━━━━━ DATASET EXTRACT

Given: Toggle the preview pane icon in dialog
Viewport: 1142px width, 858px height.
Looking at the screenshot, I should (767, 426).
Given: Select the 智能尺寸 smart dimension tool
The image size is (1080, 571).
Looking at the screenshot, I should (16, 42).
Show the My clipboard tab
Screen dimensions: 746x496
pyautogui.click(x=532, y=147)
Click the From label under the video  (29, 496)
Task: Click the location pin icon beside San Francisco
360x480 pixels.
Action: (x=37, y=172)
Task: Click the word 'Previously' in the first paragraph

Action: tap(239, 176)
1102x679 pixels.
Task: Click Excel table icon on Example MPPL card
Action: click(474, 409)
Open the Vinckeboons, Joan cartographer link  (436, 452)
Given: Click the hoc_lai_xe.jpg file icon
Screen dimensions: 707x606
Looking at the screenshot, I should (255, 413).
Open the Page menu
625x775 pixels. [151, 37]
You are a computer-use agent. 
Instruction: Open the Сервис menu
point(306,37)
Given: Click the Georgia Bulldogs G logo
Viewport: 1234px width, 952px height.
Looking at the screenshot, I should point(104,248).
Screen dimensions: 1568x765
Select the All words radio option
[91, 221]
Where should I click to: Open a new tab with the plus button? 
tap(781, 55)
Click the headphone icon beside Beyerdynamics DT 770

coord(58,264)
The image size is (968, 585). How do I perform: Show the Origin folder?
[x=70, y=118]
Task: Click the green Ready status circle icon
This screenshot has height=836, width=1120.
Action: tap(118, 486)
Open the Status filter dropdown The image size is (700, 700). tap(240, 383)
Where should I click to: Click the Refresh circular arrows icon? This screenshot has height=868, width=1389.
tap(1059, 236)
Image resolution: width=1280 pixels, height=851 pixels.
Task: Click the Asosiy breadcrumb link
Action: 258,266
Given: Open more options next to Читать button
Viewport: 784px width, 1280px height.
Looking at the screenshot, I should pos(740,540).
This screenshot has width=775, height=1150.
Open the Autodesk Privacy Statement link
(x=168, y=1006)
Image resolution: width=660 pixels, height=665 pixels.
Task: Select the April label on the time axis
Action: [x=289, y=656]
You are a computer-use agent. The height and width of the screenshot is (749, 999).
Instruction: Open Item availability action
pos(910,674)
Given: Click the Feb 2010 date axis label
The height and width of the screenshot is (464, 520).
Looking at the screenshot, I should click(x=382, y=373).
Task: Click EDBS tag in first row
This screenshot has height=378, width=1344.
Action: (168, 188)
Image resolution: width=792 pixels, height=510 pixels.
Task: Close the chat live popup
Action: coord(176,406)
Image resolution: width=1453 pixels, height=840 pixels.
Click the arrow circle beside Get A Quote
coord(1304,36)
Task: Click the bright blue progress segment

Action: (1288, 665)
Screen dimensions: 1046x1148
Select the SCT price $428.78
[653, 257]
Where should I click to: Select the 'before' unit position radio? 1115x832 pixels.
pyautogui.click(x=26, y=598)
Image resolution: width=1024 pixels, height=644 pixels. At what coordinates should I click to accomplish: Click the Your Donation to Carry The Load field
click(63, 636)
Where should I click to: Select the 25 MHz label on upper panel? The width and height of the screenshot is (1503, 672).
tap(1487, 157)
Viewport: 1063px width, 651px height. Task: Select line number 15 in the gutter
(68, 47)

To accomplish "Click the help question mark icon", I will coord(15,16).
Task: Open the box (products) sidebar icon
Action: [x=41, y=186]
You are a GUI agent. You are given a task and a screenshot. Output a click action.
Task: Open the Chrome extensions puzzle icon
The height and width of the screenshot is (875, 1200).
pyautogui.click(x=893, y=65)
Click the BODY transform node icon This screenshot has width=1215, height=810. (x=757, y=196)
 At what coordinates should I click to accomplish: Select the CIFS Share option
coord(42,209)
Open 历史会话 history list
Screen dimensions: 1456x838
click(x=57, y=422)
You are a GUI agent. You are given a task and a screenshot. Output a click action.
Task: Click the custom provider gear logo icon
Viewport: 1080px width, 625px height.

━━━━━━━━━━

TASK OBJECTIVE:
Pull out all lines from the listing that contain the string "computer".

PROBLEM SOLUTION:
You are a computer-use agent. 
You are a computer-use agent. The height and width of the screenshot is (749, 999).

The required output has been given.